REQUIRED WORK | Count how many lines of the entries below contain the string "perform" as a case-sensitive match, and reply with that number alone.

-- BEGIN PROVIDED RECORDS --

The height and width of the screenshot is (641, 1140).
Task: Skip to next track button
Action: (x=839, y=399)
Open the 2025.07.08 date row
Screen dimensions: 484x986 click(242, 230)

-- END PROVIDED RECORDS --
-- BEGIN PROVIDED RECORDS --

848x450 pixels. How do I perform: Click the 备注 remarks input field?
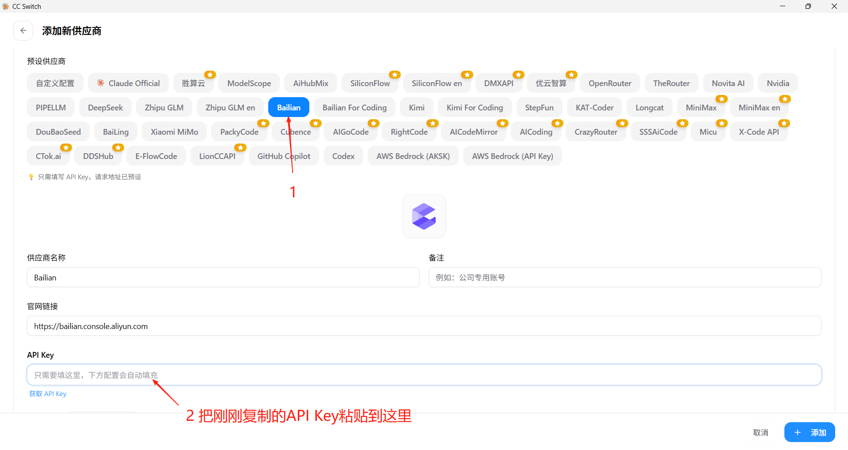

-- END PROVIDED RECORDS --

THE RESULT | 1